┌────────
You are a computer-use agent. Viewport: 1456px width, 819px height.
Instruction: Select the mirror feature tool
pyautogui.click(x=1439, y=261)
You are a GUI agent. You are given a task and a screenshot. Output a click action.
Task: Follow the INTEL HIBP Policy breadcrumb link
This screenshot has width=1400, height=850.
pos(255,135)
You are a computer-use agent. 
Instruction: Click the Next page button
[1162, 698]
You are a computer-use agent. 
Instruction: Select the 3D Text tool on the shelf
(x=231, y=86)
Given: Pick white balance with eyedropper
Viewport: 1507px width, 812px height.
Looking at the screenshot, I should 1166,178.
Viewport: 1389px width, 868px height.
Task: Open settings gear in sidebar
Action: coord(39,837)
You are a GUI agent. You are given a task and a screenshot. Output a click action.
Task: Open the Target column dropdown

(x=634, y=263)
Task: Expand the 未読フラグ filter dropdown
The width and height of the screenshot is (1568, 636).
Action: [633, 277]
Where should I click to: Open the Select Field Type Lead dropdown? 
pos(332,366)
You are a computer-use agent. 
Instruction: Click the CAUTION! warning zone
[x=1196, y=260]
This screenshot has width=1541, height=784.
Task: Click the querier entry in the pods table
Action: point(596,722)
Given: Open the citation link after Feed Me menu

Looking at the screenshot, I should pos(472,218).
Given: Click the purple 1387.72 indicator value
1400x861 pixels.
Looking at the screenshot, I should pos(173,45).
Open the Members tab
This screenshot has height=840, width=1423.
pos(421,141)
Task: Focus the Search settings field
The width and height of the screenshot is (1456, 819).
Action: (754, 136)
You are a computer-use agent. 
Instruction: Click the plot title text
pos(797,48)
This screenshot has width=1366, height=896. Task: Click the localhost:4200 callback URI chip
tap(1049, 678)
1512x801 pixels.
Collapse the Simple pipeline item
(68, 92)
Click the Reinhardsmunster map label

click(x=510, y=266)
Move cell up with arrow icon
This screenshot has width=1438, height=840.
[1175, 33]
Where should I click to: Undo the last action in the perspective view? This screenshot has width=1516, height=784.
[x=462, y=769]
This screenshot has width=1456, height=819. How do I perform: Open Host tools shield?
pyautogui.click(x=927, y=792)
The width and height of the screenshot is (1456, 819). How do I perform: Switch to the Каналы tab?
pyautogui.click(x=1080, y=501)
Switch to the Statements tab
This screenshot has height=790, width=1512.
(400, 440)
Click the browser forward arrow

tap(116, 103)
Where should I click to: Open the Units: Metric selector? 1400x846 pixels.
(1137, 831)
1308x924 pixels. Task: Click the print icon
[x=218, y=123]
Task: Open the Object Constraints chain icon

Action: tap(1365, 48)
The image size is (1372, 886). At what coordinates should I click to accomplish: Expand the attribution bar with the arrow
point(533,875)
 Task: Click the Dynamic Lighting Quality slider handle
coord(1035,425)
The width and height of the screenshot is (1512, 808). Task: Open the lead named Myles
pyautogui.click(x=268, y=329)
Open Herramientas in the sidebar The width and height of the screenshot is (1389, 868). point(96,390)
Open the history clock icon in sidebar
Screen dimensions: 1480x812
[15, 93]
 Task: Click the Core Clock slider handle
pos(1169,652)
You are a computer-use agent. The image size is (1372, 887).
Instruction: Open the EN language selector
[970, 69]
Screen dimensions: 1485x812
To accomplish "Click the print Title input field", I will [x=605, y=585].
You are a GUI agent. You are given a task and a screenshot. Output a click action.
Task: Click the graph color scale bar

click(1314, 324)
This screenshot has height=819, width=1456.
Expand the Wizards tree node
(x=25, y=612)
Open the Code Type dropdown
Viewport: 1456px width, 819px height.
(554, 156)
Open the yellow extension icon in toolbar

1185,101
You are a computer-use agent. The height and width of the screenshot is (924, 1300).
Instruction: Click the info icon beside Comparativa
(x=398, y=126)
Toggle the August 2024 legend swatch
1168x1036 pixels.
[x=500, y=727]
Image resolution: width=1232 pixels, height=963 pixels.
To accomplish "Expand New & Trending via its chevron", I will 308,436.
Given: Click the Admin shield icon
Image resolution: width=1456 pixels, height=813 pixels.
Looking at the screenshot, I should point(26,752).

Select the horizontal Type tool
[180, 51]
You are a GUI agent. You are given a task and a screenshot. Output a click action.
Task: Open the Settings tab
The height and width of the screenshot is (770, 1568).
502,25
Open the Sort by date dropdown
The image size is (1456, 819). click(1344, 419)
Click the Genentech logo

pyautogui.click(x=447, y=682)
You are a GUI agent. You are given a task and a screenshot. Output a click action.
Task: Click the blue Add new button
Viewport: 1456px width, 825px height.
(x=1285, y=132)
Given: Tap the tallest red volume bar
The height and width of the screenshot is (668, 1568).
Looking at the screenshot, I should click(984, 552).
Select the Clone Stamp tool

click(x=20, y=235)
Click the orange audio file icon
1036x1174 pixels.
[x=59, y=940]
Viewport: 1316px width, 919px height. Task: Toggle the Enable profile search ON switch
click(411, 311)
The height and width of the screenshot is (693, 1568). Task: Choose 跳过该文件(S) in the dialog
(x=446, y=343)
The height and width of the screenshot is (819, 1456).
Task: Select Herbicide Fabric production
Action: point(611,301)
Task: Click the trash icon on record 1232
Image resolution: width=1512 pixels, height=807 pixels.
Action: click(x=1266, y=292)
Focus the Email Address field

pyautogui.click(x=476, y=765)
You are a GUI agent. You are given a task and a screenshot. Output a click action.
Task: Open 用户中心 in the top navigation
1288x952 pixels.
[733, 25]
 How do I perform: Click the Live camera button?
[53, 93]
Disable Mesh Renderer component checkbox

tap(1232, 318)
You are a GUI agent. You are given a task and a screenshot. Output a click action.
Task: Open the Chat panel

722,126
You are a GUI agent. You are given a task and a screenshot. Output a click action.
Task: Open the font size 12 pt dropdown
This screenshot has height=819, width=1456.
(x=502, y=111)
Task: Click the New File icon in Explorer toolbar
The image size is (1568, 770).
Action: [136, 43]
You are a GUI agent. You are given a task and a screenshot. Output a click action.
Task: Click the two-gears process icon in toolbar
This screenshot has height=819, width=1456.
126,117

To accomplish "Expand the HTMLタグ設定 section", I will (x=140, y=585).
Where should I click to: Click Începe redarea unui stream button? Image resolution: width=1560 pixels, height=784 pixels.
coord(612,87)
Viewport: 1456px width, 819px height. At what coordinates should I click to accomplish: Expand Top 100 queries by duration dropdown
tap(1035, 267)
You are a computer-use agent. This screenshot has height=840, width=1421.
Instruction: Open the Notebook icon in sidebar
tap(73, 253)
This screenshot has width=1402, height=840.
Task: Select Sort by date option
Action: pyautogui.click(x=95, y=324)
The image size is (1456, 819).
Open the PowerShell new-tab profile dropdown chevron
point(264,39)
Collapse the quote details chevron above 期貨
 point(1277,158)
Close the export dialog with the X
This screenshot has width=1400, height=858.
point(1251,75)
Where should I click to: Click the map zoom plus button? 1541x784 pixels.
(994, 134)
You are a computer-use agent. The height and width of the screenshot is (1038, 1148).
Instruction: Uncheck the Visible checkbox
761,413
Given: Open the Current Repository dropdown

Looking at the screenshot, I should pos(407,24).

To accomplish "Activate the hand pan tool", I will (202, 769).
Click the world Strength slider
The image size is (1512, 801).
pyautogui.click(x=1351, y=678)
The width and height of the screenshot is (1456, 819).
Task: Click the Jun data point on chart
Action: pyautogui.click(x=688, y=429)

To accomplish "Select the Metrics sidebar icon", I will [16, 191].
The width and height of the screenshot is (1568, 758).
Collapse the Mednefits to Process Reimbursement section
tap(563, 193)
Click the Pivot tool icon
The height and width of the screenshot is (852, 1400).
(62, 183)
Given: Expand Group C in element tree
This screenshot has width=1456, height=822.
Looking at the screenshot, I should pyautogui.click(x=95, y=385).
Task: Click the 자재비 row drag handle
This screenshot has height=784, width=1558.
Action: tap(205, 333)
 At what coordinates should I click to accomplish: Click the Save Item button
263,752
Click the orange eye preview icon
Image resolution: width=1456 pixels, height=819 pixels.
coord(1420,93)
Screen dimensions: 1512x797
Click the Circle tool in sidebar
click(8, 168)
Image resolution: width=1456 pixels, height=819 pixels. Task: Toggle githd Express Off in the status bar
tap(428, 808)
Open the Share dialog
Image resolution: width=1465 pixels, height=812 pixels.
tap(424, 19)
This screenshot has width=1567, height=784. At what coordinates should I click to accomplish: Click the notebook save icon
└────────
**WHAT TO PRODUCE**
Find "This screenshot has width=1400, height=858." in the entries above and copy that whole line exactly, then each line after it through the line that contains "Given: Expand Group C in element tree".

**TASK RESPONSE**
This screenshot has width=1400, height=858.
point(1251,75)
Where should I click to: Click the map zoom plus button? 1541x784 pixels.
(994, 134)
You are a computer-use agent. The height and width of the screenshot is (1038, 1148).
Instruction: Uncheck the Visible checkbox
761,413
Given: Open the Current Repository dropdown

Looking at the screenshot, I should pos(407,24).

To accomplish "Activate the hand pan tool", I will (202, 769).
Click the world Strength slider
The image size is (1512, 801).
pyautogui.click(x=1351, y=678)
The width and height of the screenshot is (1456, 819).
Task: Click the Jun data point on chart
Action: pyautogui.click(x=688, y=429)

To accomplish "Select the Metrics sidebar icon", I will [16, 191].
The width and height of the screenshot is (1568, 758).
Collapse the Mednefits to Process Reimbursement section
tap(563, 193)
Click the Pivot tool icon
The height and width of the screenshot is (852, 1400).
(62, 183)
Given: Expand Group C in element tree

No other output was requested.